Paint on dry paper when you want to create sharper-looking shapes that don’t move around or spread once the paper has dried. Examples could be; sharp edges of buildings, tree branches, flower petals, eyelashes in a portrait, masts of a boat.
Paintings that have a larger variety of edges, i.e. a combination of sharp and soft edges look more interesting to me, as both complement and draw attention to each other.
It’s also worth noting that there are different ‘wetness’ levels of paper and simply put – the wetter the paper, the more the paint will spread. Try experimenting with letting the paper dry to different levels of wetness and painting into it. That’s the best way to learn. Results also vary depending on the type of paper you are using!
3. The kit came with brushes that you can put water in, are they preferred? Or can I just use the brushes that I used for my acrylic paintings?
The brushes you mentioned sound like water brushes – they each contain a small reservoir. These are good when you’re traveling and don’t want to carry around an extra container of water. Some of these brushes are getting more advanced now, and they allow you to vary how much water is drawn into the tip, but most don’t allow you to do this. This can represent yet another hurdle for beginners as it’s difficult to impossible to pull off some techniques like dry-brush. You can still try them out and see how they work, I have some myself, but use them more for pen and wash illustrations where I’m essentially coloring in an ink drawing.
I’d recommend getting some watercolor-specific brushes as they are designed to hold water and distribute it evenly across the paper. Some synthetic acrylic-based brushes are OK for watercolors. But those hog bristled ones won’t work – they’re designed to pick up thick paste-like paint, not water.

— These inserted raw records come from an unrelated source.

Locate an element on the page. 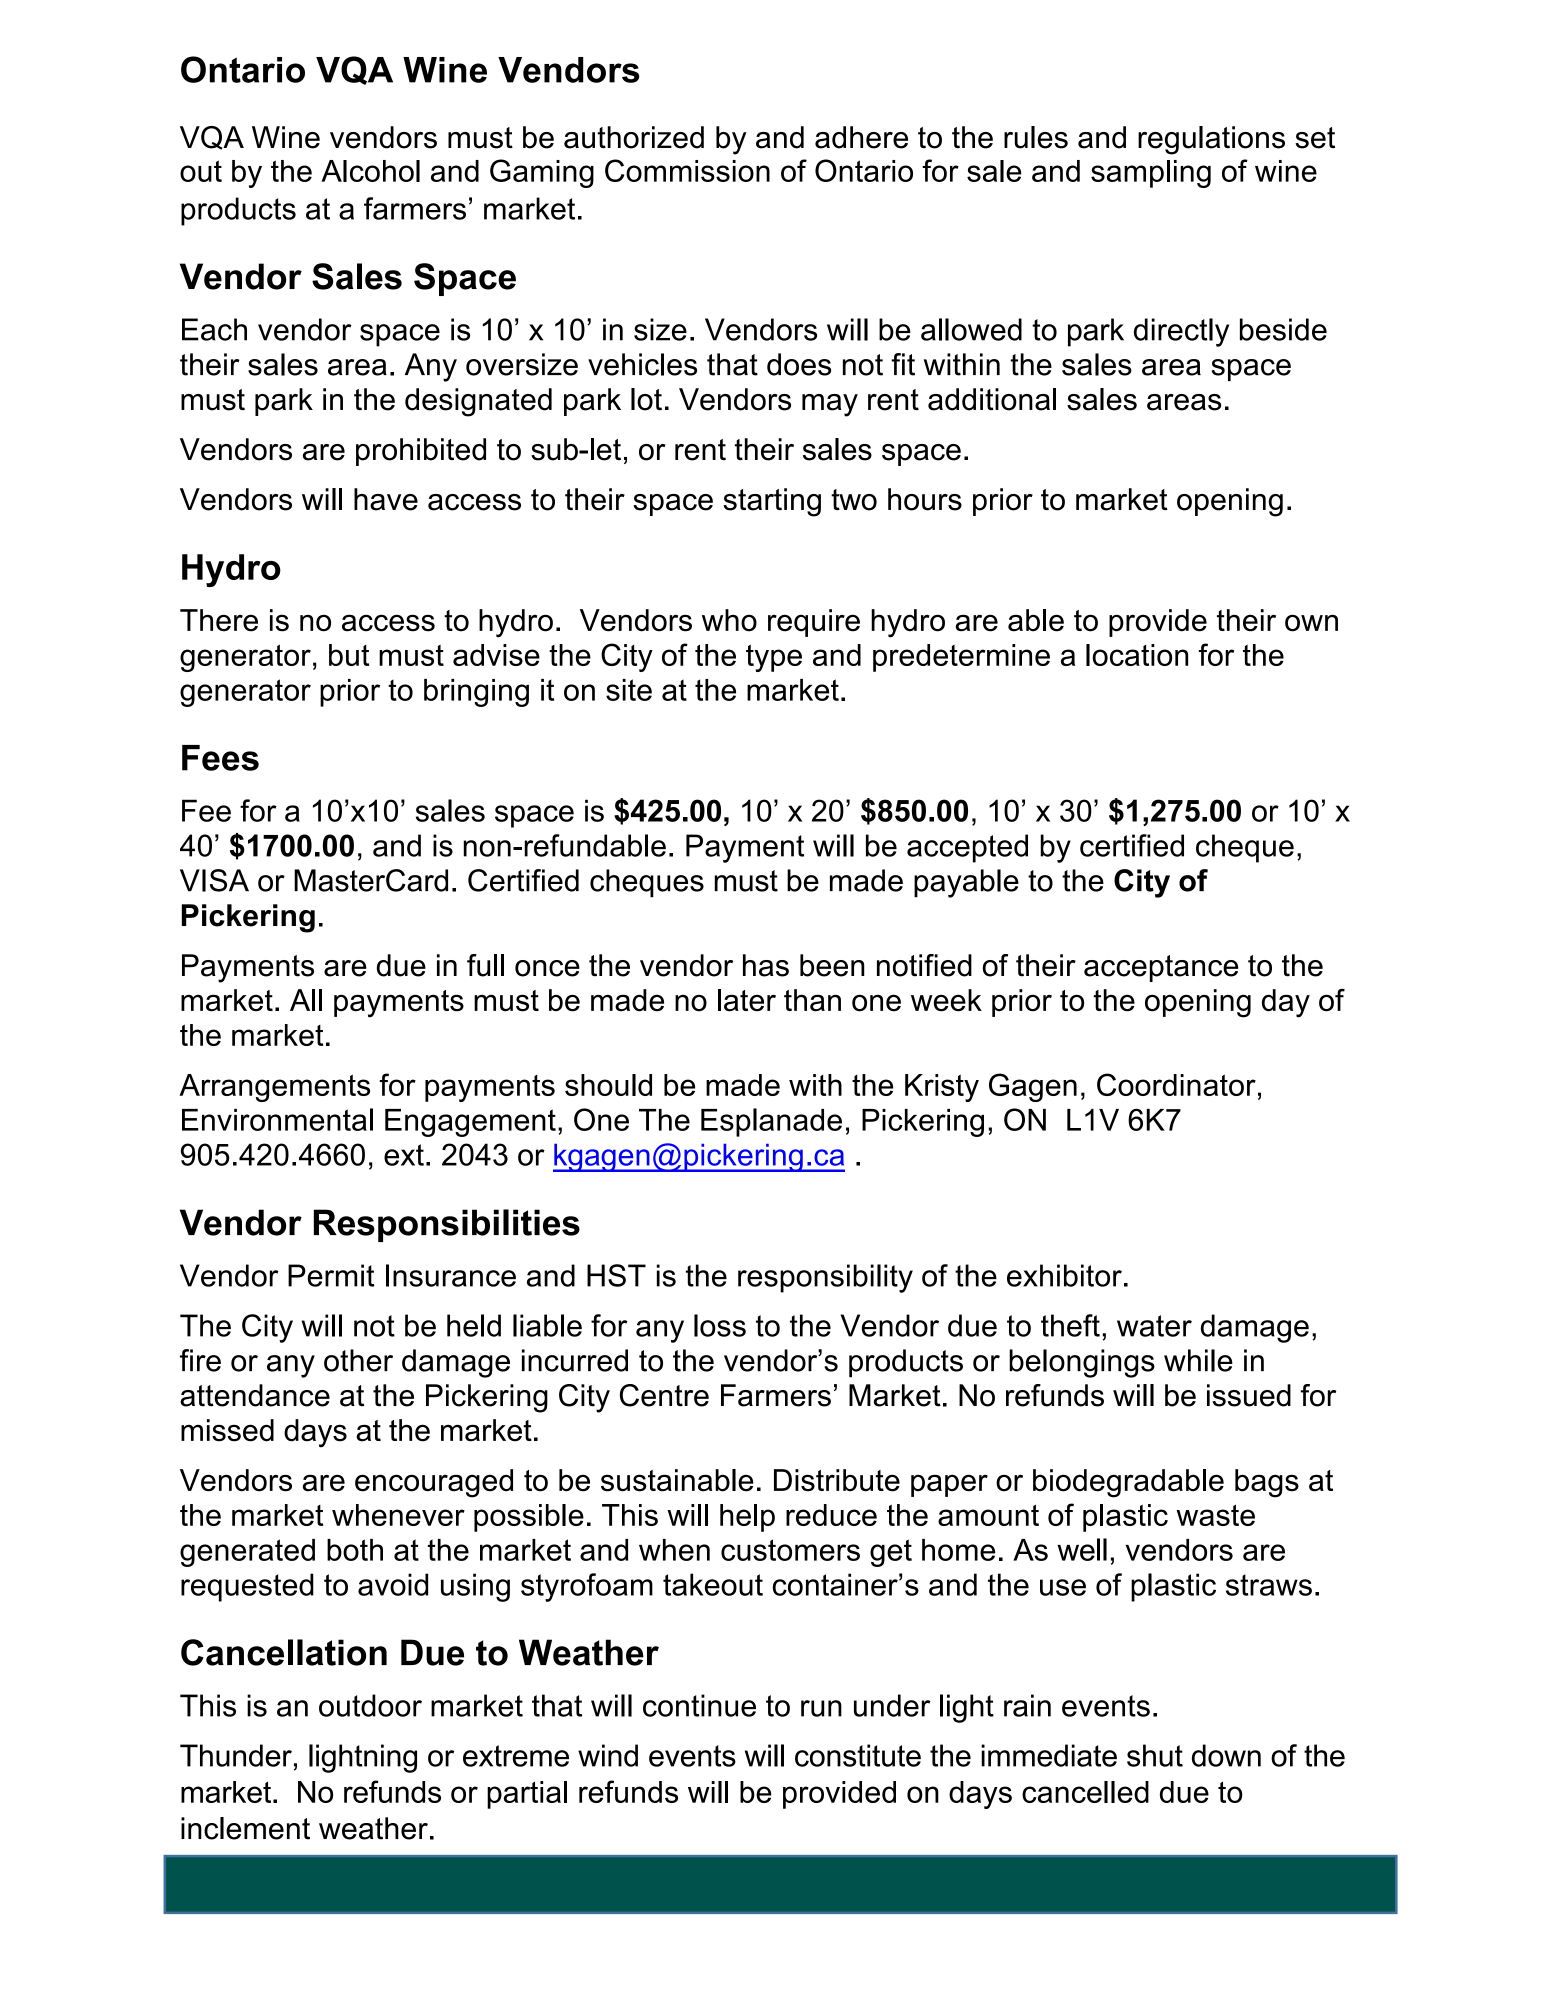 The height and width of the page is (2000, 1546). outdoor is located at coordinates (370, 1705).
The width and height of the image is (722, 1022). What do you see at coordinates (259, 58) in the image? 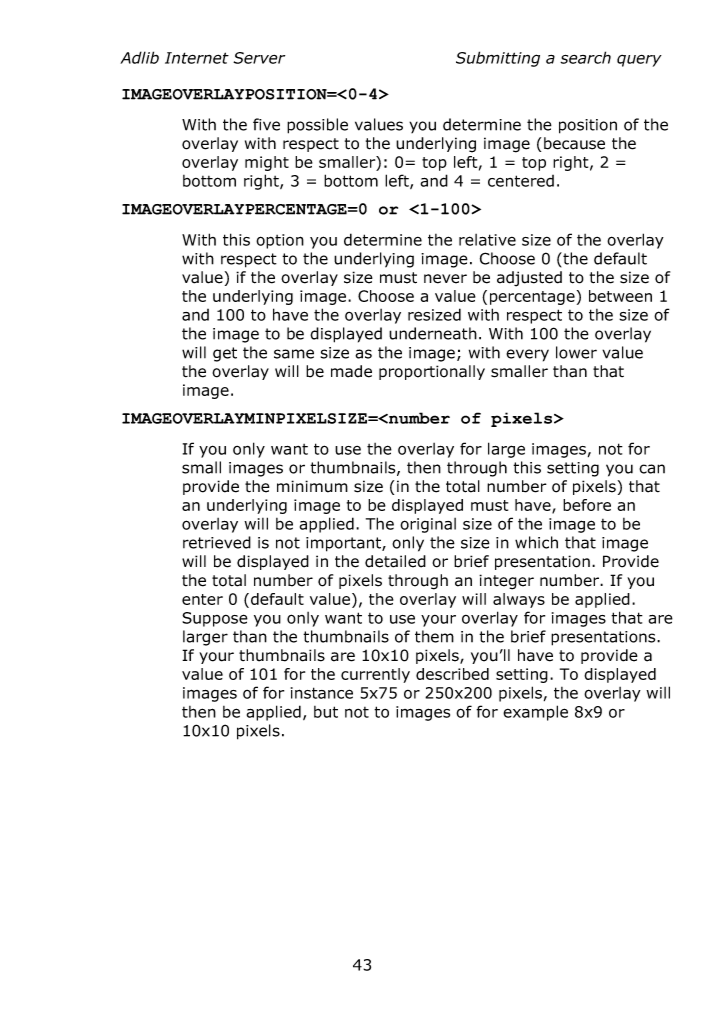
I see `Server` at bounding box center [259, 58].
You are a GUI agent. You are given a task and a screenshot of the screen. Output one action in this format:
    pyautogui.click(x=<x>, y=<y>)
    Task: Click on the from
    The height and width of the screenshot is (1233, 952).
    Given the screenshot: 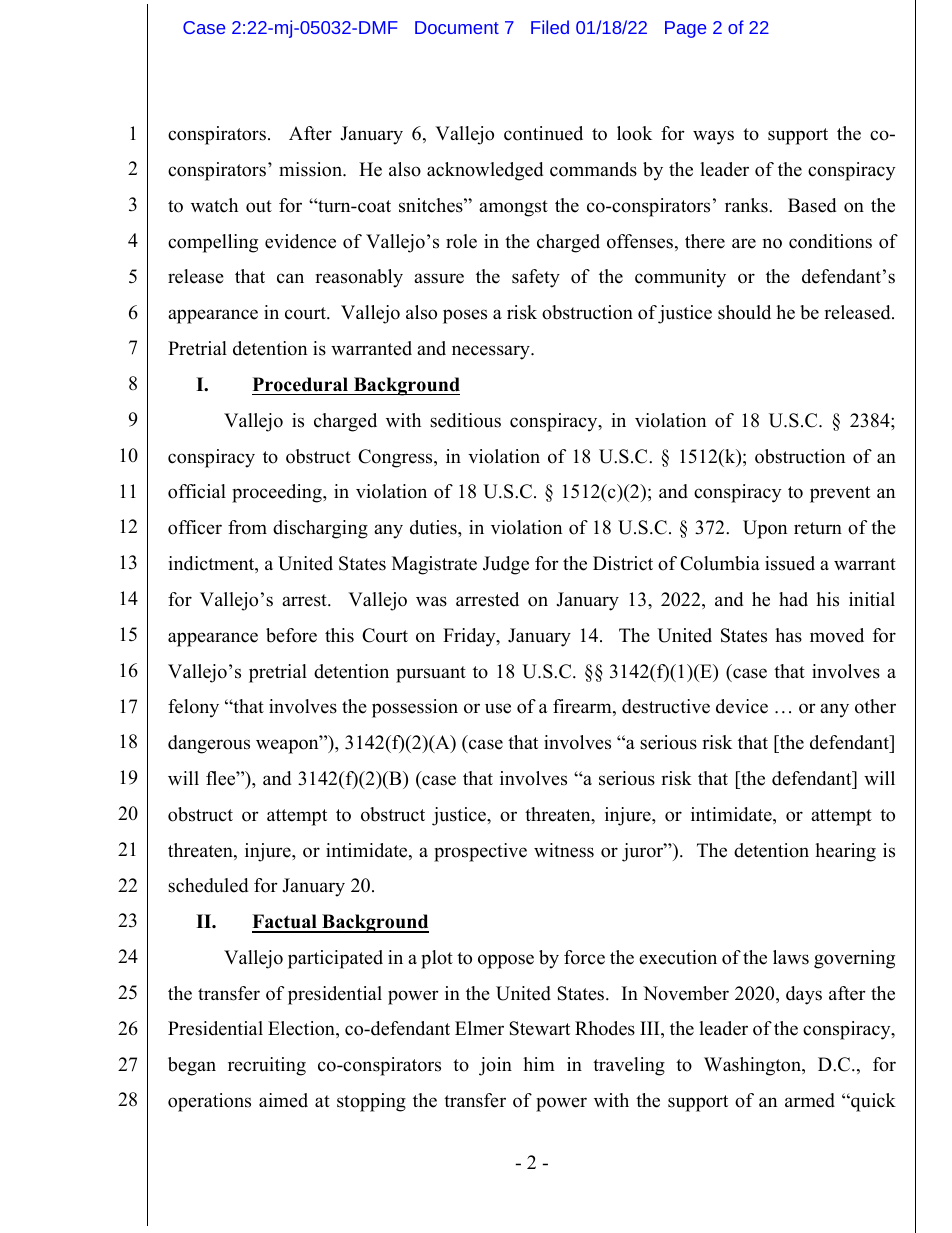 What is the action you would take?
    pyautogui.click(x=247, y=527)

4. What are the sponges for?
Sponges/cloths can be used to dry off your brush and vary the amount of water you’re using. This is important because you need to use an appropriate amount of water for the subject or feature you are painting. For example, if I’m painting a large sky area, I’ll need to fully saturate my brush, but if I wanted to add some small darker clouds into the sky, I’d dry off my brush a little to have more control over the size of those clouds and avoid creating ‘blooms/cauliflowers’ (these occur when the area you are painting into has LESS water or is drier than your brush).
I also use small cloths/tissues to soak up the pigment in areas when I make a mistake (immediately press onto the paper and lift). I also use this as a technique to lift paint to imply soft shapes like white clouds.
5. Do I have to buy new colors or is there a way to make them? (I might just be struggling with blending here) with acrylics, it’s easy to add white or black or change the tone of a color, but I seem to be struggling to do that with my watercolor pallets.
I bought sets of paint with a ridiculous number of colors in them when I started out and realized I only use about 5 colors in all of my paintings! I’m also assuming you have some good student/artist grade watercolor paint/paper which makes a world of difference.
To lighten a color, all you have to do is add water. The more water you add, the lighter the color. To darken a color, you can use a thicker mix of the paint or buy a bottle of neutral tint/gray and mix it with your color. You can mix your own grays by combining all three primaries.
What complicates things, is that watercolor paint dries LIGHTER than what it looks like when you place it on the paper. So it’s a factor you have to take into account. Try to paint slightly darker so that it dries at the tone you want. Starting with 3-6 primaries (you can get a warm and cool version of each primary) will allow you to mix almost any color. Add some neutral tint and maybe a couple other convenience/favorite colors like sap green, lavender and you have everything you need. You can try to search up some articles on color mixing and color theory, which should show you how to mix specific colors.